Kadang aku berpikir bahwa mata adalah semacam tabung besar tempat menyimpan rahasia-rahasia diri yang terdalam. Mungkin juga tempat menyimpan kegelisahan dan kebahagiaan. Tebersit tanya, seberapa besar sebenarnya daya tampung tabung itu? Mungkinkah, suatu saat, tabung itu meluap, memuntahkan segala isinya? Atau jangan-jangan ternyata di dalam ada semacam alat yang dapat mendaur sebagian atau seluruh isinya, mengolah gelisah menjadi gairah, mengubah air mata menjadi api semangat, mengubah resah menjadi senyum sumringah… Jangan-jangan, seperti kata seorang teman, mata-yang-memutuskan-untuk-terpejam itu melewatkan kelebat fajar, cahaya pagi yang menyegarkan, dan hanya kembali membuka saat ia hanya bisa menemukan temaram…

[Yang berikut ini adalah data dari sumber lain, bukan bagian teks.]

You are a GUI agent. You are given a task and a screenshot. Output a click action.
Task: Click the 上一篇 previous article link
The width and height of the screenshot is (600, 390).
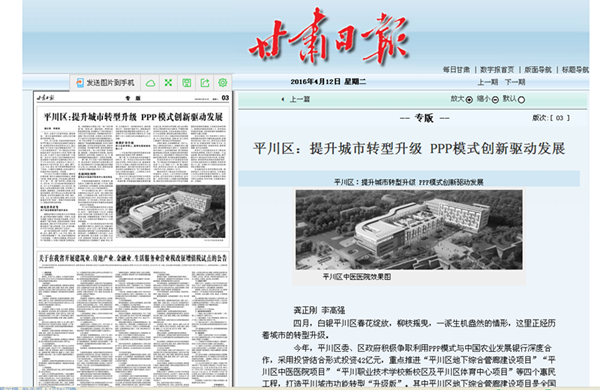300,100
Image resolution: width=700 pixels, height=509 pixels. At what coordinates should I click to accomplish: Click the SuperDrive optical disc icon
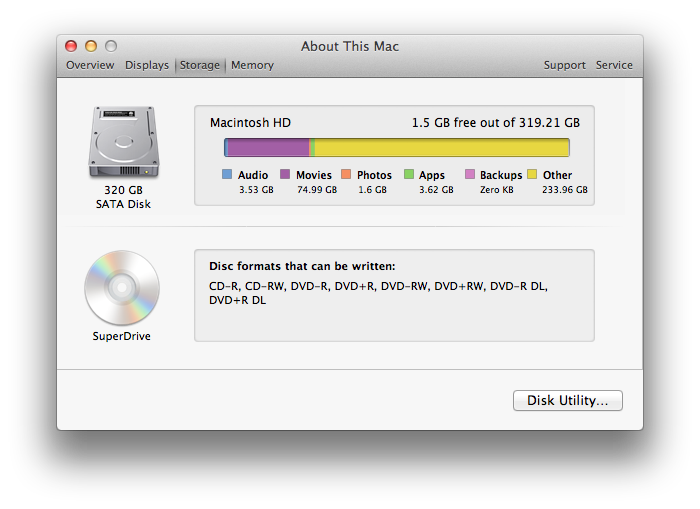[122, 288]
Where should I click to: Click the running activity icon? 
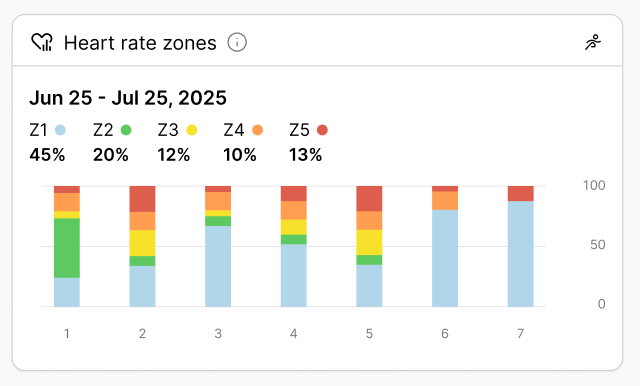tap(593, 42)
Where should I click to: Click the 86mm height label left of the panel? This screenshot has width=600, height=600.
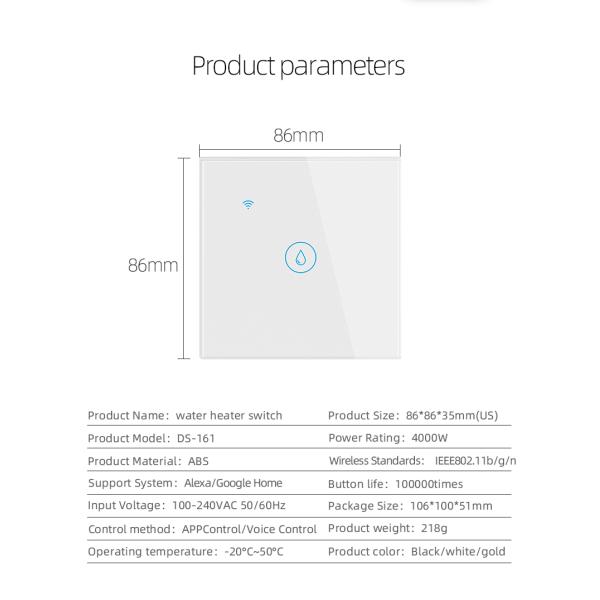(152, 265)
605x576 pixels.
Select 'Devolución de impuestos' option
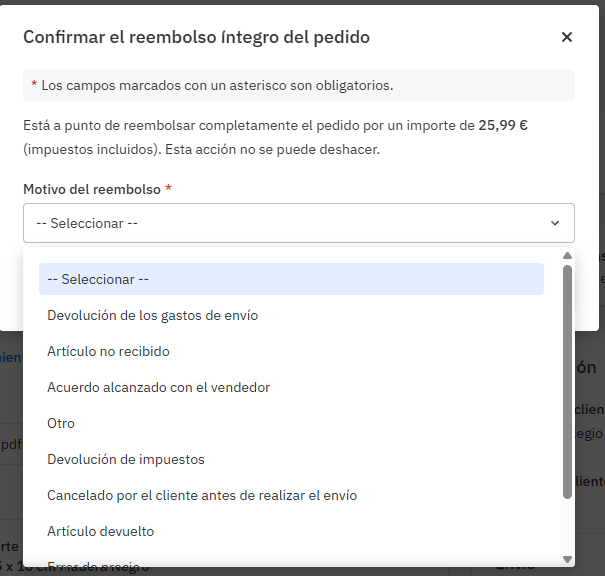pos(126,459)
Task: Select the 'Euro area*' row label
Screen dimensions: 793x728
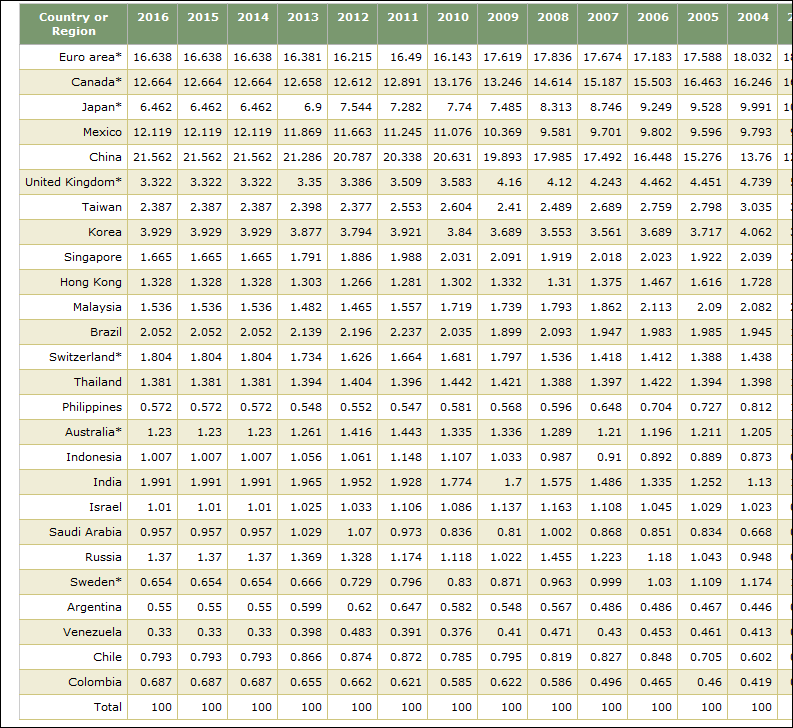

Sejauh masih ada nikmat kesempatan dan kekuatan, mengapa tak kau tatap lanskap dunia, meski horison senja terhalang kepul asap bercampur jelaga? Tidakkah kau yang mengajariku, bahwa kita tak pernah sendiri di sini, dalam perjalanan panjang yang memang melelahkan ini? Perjalanan panjang, tak pernah kita tahu seberapa juta jengkal untaiannya terhampar, ke arah mana berkelok, dengan siapa kita akan bergenggam tangan, di mana akhir tanjakan. Di antara sisa-sisa titik keberadaan kita yang rentan, kita mungkin masih punya kesungguhan, kecermatan, dan niat suci untuk menjalaninya dengan tegar hati.

Mata itu… Aku ingin selalu becermin di antara retakan-retakan semesta. Tapi aku juga ingin menyaksikan saudaraku, kerabatku, orang-orang yang kucinta, bisa menemukan bahagia di antara cermin yang selalu ia bawa.

4 komentar:

Anonim mengatakan...

baru tahu sekarang apa makna gambar yang sepertinya sangat berarti di layar hape sampean itu..
ini membuat saya sadar bahwa mata benar-benar selalu menjadi tempat berpijarnya seluruh yang kita rasa..
semoga mata itu bisa lebih berani menatap pelangi sekalipun sinarnya mungkin akan sedikit perih di serat-serat retina sampean....

hehe.... tidak boleh begitu, kan katanya mau jadi matahaaariiii...
yang selalu akan siap bertanya...mana lagi cucian yang perlu aku keringkan...:-)

Anonim mengatakan...

Mata itu...
Hanya saat ia terpejam bisa menikmati indahnya terang bulan...
Hanya saat ia mengatup, bisa merasakan kehangatan matahari yang berpijar...
Jadi, biarkan ia terpejam, rapat dalam diam..terkatup,mengatup dalam damai...tidak akan membuat retina siapapun perih,apalagi membuatnya mengeluarkan tetesan duka...
Tidak akan...
Karena dalam diam, dalam terpejam...mata itu menyimpan ....( heheee....b'canda, ding...)

Unknown mengatakan...

saya hanya bisa berkomentar"sangat menarik tulisan sampean, padahal saya akui gambar itu saya lihat terlalu biasa, apa mungkin saya kurang menghayatinya. tapi, ntahlah! saya lebih suka bila membaca tulisan sampean yang 'bergizi'.he...

Fikrialvaro mengatakan...

Biarkan sedikit rahasia tersisa tanpa ditanya, krn dengannya, dia akan lebih menarik!